#### [提示情報]
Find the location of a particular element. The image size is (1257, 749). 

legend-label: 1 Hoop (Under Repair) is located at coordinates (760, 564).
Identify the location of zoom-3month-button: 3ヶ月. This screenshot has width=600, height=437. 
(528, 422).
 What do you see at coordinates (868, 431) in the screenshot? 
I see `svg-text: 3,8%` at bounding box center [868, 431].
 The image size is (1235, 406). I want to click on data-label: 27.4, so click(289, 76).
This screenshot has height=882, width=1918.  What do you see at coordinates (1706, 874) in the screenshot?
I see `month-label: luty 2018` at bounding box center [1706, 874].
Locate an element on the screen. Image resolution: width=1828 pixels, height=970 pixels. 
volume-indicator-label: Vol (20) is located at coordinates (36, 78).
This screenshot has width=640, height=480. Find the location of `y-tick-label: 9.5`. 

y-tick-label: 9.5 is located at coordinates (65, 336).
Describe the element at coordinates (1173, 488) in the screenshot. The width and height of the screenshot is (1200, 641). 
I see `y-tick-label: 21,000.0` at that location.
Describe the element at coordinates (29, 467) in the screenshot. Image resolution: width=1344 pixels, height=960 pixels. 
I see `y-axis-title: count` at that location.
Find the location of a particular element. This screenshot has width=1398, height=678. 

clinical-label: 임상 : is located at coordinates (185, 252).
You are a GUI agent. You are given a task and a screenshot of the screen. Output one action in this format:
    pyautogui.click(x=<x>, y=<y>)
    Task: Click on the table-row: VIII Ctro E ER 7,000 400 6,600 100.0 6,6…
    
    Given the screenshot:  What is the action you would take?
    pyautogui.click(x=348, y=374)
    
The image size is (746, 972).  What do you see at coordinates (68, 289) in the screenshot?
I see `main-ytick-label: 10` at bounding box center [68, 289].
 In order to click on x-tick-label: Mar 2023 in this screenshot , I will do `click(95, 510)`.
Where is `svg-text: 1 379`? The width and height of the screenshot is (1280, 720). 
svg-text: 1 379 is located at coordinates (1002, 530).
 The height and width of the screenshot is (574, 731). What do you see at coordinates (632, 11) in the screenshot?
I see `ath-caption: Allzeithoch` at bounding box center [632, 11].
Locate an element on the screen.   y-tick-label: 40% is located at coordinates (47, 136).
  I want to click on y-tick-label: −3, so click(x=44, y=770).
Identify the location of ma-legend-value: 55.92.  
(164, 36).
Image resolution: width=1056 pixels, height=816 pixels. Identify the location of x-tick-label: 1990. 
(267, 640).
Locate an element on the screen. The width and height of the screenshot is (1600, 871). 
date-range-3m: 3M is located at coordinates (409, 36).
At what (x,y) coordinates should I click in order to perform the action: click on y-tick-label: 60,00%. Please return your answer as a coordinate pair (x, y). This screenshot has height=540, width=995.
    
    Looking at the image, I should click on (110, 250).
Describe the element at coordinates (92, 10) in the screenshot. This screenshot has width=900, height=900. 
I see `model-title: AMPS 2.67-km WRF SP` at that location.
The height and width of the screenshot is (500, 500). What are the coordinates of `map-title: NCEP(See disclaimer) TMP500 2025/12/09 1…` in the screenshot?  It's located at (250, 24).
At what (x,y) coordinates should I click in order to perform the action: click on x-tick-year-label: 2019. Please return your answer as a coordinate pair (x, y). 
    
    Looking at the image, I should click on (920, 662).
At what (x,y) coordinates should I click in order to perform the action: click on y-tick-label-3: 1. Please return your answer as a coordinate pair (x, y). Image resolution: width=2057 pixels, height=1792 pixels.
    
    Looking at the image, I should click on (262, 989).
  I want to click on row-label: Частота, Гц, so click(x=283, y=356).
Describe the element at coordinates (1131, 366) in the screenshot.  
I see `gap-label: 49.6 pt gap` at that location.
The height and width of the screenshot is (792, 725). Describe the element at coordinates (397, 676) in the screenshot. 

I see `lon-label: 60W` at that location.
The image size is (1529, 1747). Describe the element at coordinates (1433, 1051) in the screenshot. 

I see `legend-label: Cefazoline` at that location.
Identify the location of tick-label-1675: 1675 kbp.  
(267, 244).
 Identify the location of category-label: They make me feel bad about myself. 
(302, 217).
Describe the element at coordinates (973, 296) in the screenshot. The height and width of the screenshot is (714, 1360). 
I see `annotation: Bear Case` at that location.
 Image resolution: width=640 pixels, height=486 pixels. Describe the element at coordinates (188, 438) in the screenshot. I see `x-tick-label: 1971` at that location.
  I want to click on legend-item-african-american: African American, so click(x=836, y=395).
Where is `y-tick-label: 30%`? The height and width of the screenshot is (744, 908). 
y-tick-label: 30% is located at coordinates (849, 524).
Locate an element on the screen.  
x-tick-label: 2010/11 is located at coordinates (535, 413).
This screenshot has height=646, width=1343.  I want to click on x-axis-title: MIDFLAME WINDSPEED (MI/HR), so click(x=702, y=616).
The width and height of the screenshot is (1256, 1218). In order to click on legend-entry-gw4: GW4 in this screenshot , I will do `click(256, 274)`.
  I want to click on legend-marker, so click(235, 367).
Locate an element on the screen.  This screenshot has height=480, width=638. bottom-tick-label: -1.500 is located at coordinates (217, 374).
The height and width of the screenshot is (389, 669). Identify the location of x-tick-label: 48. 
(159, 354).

#### [課題内容]
上の記録のうち、文字列「Where」を含む行がいくつあるか数え、その数だけを答えよ。大文字と小文字は区別する。

#### [回答]
2